If you look at the image below, one thing that stands out is that the solid booster is physically shorter (for the same diameter) compared to the liquid booster.
This is due to the solid booster's higher average propellant density, which is almost double that of the liquids that I had selected. In actuality, the liquid booster is lighter by about 200 lbs, but it is physically larger because of the lower propellant density.
A summarization of this Comparison
Now, the main impetus of this design experiment was to look at reasonable performance
solids as examples of upper stage vehicles and, then finally, as a first stage booster.
For amateurs to develop these kinds of vehicles, they would have to try to duplicate
the performance factors of these commercial motors with their own designed and fabricated motors. One good thing from this is that they have a known working example and explicit specifications for trying to develop their own versions of the commercial motors. This will simplify the development task somewhat.

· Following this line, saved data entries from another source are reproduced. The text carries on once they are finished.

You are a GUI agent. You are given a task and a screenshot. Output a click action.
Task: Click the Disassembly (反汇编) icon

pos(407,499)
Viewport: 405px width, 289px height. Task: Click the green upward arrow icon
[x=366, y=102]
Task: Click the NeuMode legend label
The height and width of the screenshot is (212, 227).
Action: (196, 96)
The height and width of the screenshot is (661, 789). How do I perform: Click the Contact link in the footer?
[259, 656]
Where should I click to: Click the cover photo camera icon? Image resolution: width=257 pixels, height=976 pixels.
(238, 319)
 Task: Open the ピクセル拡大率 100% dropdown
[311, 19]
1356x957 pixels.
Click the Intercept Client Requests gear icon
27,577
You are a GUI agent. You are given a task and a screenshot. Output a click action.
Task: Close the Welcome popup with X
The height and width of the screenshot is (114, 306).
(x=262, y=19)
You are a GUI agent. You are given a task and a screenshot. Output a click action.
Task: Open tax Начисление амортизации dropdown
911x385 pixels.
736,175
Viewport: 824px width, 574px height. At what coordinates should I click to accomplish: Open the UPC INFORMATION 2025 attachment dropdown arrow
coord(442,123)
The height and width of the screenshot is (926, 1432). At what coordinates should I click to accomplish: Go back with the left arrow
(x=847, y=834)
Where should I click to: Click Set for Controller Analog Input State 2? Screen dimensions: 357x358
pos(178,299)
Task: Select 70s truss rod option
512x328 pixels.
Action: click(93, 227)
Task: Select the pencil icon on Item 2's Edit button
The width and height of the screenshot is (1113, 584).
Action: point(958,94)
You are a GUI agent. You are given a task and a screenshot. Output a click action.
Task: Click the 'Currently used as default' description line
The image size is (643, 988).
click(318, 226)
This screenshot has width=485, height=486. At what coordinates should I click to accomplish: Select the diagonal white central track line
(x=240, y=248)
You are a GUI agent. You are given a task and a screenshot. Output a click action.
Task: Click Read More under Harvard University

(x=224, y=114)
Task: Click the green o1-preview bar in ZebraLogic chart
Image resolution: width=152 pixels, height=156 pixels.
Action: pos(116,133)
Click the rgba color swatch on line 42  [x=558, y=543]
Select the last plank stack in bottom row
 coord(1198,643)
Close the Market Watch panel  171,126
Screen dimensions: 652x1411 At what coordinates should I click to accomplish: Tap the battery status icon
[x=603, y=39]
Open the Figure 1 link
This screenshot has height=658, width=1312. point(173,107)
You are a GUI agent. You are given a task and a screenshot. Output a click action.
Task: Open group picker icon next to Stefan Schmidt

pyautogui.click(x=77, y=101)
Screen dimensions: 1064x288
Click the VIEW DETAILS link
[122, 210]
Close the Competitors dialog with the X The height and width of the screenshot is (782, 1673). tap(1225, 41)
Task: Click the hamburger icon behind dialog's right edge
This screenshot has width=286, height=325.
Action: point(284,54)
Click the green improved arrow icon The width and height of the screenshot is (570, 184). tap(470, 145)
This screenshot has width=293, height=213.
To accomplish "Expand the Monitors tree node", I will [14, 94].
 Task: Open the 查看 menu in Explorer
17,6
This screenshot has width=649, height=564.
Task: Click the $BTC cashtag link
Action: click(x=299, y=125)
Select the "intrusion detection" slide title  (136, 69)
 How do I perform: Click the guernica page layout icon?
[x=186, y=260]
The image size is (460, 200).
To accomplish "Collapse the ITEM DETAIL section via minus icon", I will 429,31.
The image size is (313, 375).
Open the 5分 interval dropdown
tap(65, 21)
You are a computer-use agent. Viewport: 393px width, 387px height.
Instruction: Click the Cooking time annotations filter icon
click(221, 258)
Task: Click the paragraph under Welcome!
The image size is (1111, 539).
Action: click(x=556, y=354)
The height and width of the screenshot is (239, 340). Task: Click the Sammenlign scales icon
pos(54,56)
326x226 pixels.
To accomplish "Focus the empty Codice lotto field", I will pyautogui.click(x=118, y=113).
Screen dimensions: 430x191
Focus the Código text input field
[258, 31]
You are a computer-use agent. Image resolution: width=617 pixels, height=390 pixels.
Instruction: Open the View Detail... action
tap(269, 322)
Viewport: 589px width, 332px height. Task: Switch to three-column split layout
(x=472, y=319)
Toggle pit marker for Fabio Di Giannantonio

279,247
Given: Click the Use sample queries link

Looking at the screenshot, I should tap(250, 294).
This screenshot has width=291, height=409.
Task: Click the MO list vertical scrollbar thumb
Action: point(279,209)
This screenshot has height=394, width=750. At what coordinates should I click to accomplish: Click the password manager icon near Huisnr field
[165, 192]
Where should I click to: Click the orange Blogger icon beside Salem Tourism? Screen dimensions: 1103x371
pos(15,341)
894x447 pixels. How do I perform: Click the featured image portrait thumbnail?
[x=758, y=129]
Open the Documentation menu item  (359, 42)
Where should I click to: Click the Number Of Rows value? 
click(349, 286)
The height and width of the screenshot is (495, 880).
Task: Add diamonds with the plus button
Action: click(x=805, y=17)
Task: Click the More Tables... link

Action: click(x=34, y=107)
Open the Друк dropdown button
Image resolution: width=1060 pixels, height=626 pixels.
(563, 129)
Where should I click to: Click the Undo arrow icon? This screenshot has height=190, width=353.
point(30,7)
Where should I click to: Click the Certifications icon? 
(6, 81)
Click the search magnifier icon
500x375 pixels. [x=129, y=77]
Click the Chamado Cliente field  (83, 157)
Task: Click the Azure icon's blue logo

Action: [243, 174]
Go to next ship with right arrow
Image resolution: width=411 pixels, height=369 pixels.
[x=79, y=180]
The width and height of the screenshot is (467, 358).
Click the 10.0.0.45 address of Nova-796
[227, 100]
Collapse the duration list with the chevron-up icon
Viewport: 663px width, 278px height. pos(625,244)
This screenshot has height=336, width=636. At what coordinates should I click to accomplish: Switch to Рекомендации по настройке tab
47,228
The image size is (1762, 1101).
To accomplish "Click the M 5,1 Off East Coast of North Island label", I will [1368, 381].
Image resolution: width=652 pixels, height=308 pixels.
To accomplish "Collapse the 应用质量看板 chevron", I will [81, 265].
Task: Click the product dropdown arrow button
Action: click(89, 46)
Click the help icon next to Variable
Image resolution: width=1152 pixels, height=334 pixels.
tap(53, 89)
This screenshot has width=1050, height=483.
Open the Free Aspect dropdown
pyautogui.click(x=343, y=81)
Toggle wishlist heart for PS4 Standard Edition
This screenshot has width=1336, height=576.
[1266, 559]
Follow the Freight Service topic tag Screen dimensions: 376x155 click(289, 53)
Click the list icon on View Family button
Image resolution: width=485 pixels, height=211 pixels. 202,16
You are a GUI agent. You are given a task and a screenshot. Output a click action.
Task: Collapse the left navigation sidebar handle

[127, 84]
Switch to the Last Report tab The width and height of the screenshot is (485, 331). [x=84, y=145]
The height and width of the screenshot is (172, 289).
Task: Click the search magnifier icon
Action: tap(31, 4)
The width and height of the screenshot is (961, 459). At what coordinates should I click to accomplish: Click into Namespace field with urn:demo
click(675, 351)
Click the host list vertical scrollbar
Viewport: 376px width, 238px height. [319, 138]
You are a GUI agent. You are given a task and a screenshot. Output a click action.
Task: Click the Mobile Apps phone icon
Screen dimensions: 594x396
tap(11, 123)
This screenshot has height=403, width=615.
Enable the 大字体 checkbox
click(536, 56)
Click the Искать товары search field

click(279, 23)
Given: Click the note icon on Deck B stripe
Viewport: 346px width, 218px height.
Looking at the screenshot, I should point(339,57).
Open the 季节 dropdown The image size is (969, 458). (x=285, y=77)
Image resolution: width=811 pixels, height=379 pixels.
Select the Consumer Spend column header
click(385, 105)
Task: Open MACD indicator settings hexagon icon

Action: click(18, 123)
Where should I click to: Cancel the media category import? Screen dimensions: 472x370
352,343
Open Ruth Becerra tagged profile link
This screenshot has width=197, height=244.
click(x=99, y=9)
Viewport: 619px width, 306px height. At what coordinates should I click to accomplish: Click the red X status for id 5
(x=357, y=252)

Because I went with off-the-shelf motors, their specifications dictated many of the
requirements for the vehicle (such as stage delta V, thrust and mass ratios). In many ways, I consider these designs to be an upper limit of reasonable size for launching a payload as small as a 1/4 pound (113 grams). Think about it: a payload of 1/4 pound required a launcher with a GLOW of 1914 lbs. This is an effective payload:glow ratio of 0.00013 or 0.013 %. This is pretty poor overall. Nonetheless, with smaller launchers we'll see these kinds of ratio values. But we can do better. To do better means that a fundamental ratio between payload and total rocket takeoff mass will be a higher number. Let's examine how to get to smaller, more manageable rockets in upcoming future posts.